“I’ve got a feeling we’re not in Kansas anymore.”
What is it about movies that makes them stick in our memories more than many other art forms?
While we can fondly recall and deeply love literature, music, paintings, live performances and other media, a motion picture stays with us and reverberates in our mind.
“Here’s looking at you, kid.”
Providing cultural touchstones and shared experiences that we can relate to; these are pieces of history for which we bore witness, stories, scenes and moments that have seared themselves into our shared experience.
“Bond. James Bond.”
Perhaps movies make a big impression on us when we are young. Going to a theater for the first time, seeing images projected dozens of feet tall on a screen as big as a dream, let’s us be swept away by stories that expand our imagination.
“I’m going to make him an offer he can’t refuse.”
Legendary performers, with the advent of motion pictures, have been immortalized, while the work of great stage actors from generations past were lost to time. Despite accounts of the stage performers’ power, they left no tangible evidence. Their work was ephemeral, and often forgotten by history.
“You’re gonna need a bigger boat.”
Now, however, immortal performers live beyond their earthly years. Young kids today can fall in love with Judy Garland as she sings about going over the rainbow. Or they can dream of walking through a chocolate factory with Gene Wilder. Or share a laugh with the Marx Brothers crowd of a hundred people in one ship’s cabin.
“May the Force be with you.”
Many great pop culture figures have been obscured by history. Yet, with movies, we never truly lose them. Their essence is captured and preserved for all time.
“E.T. phone home.”
But actors are only part of the magic. While they are the most visible component, each film has many talented artists, committing skills to support the creation.
“Hello. My name is Inigo Montoya. You killed my father. Prepare to die.”
From a directors’ guiding vision, to a writers’ crafting of narrative and dialogue, to a cinematographers’ skillful painting with light and color, to a sound engineer making sure each moment is captured clearly there are many contributors to the movie experience which makes is so memorable. Every moment that edges toward immortality is the result of hundreds of moments of toil.

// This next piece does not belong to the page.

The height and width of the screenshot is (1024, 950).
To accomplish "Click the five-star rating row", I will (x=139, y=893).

“I ate his liver with some fava beans and a nice Chianti.”
Nowadays, streaming services vie for our time and attention, with thousands of movies (and shows and series’) to enjoy at virtually any time of day. A universe of experiences waiting for us, at incredibly reasonable prices.
“Mama always said life was like a box of chocolates.”

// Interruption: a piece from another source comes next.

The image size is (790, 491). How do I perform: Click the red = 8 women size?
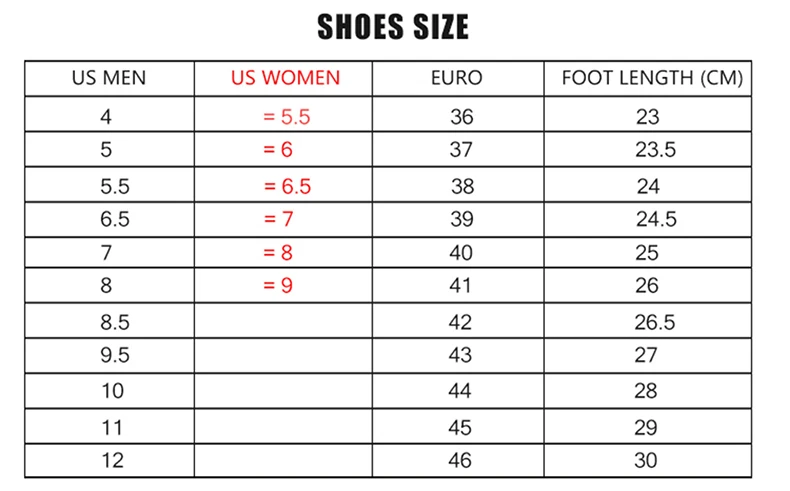tap(278, 252)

And yet, as we all set off on our own pop culture journeys, there are still moments that call to us as lines, scenes and stories that capture our imaginations; pieces of film history that transcend life’s limitations and become an integral part of our experience.
“I see dead people.”
That’s the magic of movies. We hope that with this conversation will help readers discover, or rediscover, those moments. The ones you’ll never forget, and the ones you will soon find for the first time.
“Why so serious?”
So many streaming services, and nothing great to watch, right? Not true, if you know what to look for.

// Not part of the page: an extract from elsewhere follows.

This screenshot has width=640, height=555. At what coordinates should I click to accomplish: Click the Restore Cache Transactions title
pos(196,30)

Sure, the front pages of all the big companies like Netflix or Amazon are usually filled with newer movies. But if you use that search bar you can find classic films from bygone eras that you never knew were waiting for you. Here are a few legendary films ready for you to watch on every major streaming service right now!
The Stranger (1946)
The third film directed by Orson Welles is this dark and exciting film noir. A man investigating war crimes (played by Edward G. Robinson) tracks down a high-ranking Nazi fugitive with a compulsive attraction to clocks. The film was a certified box office success, the first of Welles’ career, and earned writer Victor Trivas an Oscar nomination.
His Girl Friday (1940)
One of the all-time classic screwball comedies, directed by Howard Hawks and starring Cary Grant and Rosalind Russell. A newspaper editor (Grant) tries to win back his ex-wife and star reporter (Russell) by suggesting they work together on one last story. Based on the classic 1928 play The Front Page, which has been adapted for the screen four times, though this version is considered the greatest.